▶ **Requirement A**:
Answer these questions about the article on Prince William's Indian ancestry, each on its own line:
(i) What was the name of the half-Indian, half-Armenian housekeeper?
(ii) Where was Theodore Forbes stationed?
(iii) What did the geneticists take the DNA from?
▶ **Requirement B**: How would you sum up the article on Prince William's Indian ancestry in exactly two sentences?
▶ **Requirement C**: Could you extend the article on Prince William's Indian ancestry past its final sentence?

▶ **Quoted passage**:
For the past couple of weeks, media reports have been highlighting the Indian ancestry of Prince William, second to the throne of the United Kingdom. British geneticists, who used DNA from saliva from one of his relatives, claim that he has inherited the mitochondrial DNA (solely passed through mothers as the sperms lack mitochondria) from an Indian woman.
How close exactly?
The Indian woman was the prince’s great-great-great-great-great grandmother. In early 1800s, a Scottish merchant named Theodore Forbes, stationed at the East India Company, Surat, had a child with his house-keeper. This woman, Eliza Newark, was half-Indian and half-Armenian. The couple named their girl Katherine. One of her descendants, Diana Spencer married the Prince of Wales. Princess Diana was the first and ,except Princess Kate, the only other commoner to marry in the British royal family. Also, she is the most popular royal ever. Prince William is their son.
How did the geneticists conclude?
Newark is connected to Prince William purely through the maternal side. In simpler words, he is her daughter’s daughter’s daughter’s daughter’s daughter’s daughter’s son (Phew!). The mitochondrial DNA in our cells has no paternal attributes, because only the egg contributes the mitochondria during the formation of zygote. Birth, death and marriage records were carefully scrutinized to trace two of Eliza’s living descendants.

▶ **Extracted material**:
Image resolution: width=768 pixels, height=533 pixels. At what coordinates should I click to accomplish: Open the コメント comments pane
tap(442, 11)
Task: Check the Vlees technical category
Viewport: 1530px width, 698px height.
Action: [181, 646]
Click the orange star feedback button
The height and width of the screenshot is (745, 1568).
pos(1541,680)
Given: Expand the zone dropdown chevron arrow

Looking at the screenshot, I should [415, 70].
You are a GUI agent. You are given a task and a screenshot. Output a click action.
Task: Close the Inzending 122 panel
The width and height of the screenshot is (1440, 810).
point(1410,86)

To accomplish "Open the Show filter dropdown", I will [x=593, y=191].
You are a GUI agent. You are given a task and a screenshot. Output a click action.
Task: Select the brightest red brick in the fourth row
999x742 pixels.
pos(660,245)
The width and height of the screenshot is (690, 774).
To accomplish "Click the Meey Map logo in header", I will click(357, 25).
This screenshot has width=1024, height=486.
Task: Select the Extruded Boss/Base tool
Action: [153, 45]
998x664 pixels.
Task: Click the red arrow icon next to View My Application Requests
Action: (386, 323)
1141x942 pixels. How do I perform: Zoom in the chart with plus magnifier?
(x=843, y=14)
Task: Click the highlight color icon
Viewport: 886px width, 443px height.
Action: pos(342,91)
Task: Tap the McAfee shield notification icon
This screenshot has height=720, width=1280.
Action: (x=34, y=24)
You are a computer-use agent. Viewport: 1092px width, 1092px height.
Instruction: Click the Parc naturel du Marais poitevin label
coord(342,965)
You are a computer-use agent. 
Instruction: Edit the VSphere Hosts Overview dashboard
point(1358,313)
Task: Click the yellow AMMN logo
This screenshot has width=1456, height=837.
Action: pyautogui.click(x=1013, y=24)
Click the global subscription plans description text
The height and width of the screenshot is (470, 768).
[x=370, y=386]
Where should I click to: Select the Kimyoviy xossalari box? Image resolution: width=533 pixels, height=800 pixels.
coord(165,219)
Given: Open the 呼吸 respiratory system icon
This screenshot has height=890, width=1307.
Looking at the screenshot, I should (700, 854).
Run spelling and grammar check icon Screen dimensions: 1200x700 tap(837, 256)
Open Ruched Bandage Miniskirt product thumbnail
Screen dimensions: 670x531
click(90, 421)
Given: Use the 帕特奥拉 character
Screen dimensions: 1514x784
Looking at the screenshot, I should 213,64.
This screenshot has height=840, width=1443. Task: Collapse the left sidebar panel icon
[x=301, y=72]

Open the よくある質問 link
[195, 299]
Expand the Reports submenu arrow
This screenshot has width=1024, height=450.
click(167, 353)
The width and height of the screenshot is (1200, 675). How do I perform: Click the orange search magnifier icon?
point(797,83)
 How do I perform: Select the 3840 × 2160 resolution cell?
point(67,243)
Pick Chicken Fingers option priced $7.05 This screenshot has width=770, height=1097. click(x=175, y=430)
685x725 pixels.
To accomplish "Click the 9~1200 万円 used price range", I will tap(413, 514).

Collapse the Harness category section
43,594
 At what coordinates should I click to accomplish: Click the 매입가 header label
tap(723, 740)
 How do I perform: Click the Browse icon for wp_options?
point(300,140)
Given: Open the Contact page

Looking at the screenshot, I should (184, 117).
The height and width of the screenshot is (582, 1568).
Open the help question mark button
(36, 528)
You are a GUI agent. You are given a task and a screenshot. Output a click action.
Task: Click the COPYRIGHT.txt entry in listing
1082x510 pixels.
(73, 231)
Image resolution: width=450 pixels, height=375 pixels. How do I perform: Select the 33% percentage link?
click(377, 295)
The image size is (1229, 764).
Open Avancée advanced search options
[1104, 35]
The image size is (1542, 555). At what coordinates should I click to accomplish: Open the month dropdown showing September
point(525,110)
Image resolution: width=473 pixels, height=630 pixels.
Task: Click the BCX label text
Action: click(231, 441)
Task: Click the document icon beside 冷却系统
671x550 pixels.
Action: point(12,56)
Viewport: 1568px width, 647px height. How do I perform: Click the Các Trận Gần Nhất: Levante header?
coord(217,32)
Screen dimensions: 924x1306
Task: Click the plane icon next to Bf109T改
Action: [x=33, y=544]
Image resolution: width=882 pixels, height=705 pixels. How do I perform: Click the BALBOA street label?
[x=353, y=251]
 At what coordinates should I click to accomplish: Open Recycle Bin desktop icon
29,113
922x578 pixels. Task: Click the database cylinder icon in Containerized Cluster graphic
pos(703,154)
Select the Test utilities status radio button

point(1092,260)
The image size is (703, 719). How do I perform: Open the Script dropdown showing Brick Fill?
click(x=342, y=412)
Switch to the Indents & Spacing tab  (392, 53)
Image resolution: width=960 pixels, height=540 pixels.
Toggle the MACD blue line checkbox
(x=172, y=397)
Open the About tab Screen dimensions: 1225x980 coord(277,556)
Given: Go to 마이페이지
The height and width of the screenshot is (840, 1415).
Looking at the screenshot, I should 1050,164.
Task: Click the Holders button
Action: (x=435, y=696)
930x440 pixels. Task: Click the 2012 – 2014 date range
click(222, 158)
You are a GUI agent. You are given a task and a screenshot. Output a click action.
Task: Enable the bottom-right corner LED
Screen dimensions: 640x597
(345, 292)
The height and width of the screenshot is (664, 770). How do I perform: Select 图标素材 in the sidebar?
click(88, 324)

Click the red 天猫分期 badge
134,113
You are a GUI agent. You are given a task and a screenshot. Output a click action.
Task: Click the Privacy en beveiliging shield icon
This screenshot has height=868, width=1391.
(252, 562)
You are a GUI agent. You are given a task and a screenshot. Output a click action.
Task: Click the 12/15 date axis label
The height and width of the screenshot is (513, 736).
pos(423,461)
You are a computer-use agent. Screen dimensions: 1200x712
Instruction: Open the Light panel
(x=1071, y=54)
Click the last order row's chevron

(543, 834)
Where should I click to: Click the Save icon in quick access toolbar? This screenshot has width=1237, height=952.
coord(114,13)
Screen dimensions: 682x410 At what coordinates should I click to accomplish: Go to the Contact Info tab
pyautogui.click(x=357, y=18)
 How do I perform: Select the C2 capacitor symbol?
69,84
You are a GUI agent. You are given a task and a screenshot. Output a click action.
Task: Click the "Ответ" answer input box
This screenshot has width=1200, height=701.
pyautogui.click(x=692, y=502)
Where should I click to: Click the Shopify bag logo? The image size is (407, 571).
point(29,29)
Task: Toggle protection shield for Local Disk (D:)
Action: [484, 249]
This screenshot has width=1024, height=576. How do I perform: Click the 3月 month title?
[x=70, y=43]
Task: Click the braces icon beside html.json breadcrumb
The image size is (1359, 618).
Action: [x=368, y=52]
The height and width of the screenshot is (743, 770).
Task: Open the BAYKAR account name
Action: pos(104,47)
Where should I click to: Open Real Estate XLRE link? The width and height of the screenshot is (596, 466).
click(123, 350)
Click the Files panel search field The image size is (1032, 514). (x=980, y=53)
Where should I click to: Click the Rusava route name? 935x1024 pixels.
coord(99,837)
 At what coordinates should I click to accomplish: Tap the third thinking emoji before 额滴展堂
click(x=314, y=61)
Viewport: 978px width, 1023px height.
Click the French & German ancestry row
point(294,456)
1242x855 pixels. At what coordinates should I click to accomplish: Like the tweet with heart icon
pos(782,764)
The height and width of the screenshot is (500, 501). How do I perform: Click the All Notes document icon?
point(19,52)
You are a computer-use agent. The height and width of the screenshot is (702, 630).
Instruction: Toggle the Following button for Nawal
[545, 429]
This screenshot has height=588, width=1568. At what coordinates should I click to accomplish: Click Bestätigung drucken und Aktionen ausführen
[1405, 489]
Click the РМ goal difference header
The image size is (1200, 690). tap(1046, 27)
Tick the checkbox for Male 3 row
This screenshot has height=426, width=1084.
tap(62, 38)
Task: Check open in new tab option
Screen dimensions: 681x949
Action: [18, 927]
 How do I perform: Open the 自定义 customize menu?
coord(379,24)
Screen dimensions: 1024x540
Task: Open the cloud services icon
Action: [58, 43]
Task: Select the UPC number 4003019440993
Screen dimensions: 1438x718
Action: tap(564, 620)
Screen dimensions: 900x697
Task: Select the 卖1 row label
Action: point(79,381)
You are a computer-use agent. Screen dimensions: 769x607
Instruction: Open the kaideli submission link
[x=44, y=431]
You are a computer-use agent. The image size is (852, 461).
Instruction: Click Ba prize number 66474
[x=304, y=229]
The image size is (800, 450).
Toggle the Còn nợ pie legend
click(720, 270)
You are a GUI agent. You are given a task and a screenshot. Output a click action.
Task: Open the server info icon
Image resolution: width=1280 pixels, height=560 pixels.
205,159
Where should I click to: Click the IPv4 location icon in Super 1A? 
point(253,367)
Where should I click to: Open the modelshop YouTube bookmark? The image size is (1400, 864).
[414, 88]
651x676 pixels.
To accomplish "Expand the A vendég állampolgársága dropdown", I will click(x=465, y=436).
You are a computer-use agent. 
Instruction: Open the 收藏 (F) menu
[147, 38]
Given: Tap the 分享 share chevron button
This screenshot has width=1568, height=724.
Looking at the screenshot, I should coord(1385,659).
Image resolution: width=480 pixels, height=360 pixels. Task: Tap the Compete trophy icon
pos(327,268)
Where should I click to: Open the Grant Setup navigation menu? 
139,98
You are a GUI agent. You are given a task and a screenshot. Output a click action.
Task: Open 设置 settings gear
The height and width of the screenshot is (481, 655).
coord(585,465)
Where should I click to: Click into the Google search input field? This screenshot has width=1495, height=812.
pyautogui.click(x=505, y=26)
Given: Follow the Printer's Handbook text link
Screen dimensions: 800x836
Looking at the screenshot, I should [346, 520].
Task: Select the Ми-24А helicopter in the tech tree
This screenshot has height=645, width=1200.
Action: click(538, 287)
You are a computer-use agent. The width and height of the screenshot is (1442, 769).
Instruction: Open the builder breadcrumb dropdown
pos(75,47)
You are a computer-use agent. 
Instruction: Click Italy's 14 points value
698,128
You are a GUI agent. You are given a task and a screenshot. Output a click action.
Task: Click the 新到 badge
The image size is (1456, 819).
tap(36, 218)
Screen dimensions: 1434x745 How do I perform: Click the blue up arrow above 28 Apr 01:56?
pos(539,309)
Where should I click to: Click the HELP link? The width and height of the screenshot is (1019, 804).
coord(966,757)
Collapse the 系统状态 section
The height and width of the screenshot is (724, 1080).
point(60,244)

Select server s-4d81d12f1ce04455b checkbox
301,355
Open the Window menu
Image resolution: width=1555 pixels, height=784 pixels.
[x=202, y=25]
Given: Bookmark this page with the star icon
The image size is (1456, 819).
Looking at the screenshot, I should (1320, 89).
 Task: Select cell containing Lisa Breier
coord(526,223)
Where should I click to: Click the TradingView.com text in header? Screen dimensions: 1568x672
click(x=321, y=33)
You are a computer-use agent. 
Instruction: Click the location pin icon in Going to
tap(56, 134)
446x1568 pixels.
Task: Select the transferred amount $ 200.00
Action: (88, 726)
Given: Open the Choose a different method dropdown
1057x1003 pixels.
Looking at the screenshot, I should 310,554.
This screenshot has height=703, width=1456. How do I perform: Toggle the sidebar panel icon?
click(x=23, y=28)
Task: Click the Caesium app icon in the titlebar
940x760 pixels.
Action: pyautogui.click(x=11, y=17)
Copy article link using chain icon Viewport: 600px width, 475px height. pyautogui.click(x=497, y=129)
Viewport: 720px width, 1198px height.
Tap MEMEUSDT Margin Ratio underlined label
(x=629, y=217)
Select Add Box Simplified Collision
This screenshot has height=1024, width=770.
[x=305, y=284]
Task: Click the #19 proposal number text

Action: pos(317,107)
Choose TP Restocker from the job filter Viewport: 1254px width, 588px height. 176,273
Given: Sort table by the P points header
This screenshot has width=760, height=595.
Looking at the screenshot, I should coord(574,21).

▶ **Written response A**:
(i) Eliza Newark
(ii) At the East India Company, Surat
(iii) Saliva from one of Prince William's relatives

▶ **Written response B**: British geneticists who used DNA from a relative's saliva say Prince William inherited his mitochondrial DNA, which passes only through mothers, from Eliza Newark. She was a half-Indian, half-Armenian housekeeper who had a daughter, Katherine, with Scottish merchant Theodore Forbes in Surat in the early 1800s, and she is linked to the prince only through the maternal line, which researchers traced by examining birth, death and marriage records.

▶ **Written response C**:
Both of them were third cousins of Princess Diana’s mother. And the relatives whose saliva were sampled. These two were genetically 0.3% to 0.8% South-Asian. The two independent genetic evidences put together prove the Prince’s Indian ancestry.
A tabloid claimed that revelation of Prince William’s Indian ancestry would boost his popularity in India. Indian media too highlighted the issue as if it was some “achievement” for the country. But in a world globalized since the Industrial Revolution, should it be any surprise?
There are phylogenetic trees constructed from a global sample size which hint that all modern humans arose from a single woman who lived in Africa about 2,00,000 years ago.